Old ankle injuries may stretch the ligaments, allowing abnormal movement of the ankle joint.

This can lead to more rapid degenerative changes in the joint.

Cartilage may be damaged or worn thin due to prior ankle injury or osteoarthritis.

Small pieces of cartilage may have detached from the underlying bone and be floating in the joint.

The joint space may be infected, usually from bacteria.

To repair these and other conditions, a surgeon may perform an ankle scope.

The surgeon will begin by making several tiny incisions, or portals, in the ankle.

A small tube, called a cannula, will be placed into one of the incisions.

A scope will be passed through the cannula to allow the surgeon to see inside the joint area.

The scope contains a tiny camera that will project the image of the ankle joint onto a TV monitor for the surgeon to watch.
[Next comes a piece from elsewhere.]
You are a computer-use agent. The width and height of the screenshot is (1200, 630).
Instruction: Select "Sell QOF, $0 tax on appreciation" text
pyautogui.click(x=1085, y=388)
A sterile saline solution will be pumped through the scope cannula to expand the area so the surgeon can see better and have more area in which to work.

The surgeon will insert surgical instruments through the other incision to hold, clip, shave, smooth, or remove tissue.

A bone spur will be removed or burred down.

Excess tissue will be removed from a thick, scarred ligament.

Loose pieces of cartilage floating in the joint will be removed.

Infection in the ankle joint will be cleaned out by washing the joint with fluid.

If a person has damaged cartilage or bone from arthritis, ankle fusion will be performed.

During an ankle fusion, damaged cartilage and bone will be removed.

The bones will be attached with each other with screws. This will lock the ankle joint in wone position while other joints in the foot will continue to allow limited movement.

Once all the repairs have been made, the sterile saline will be drained out of the joint.

An ankle scope procedure, also known as ankle arthroscopy, can be used to treat conditions that cause pain or decreased flexibility of the ankle joint.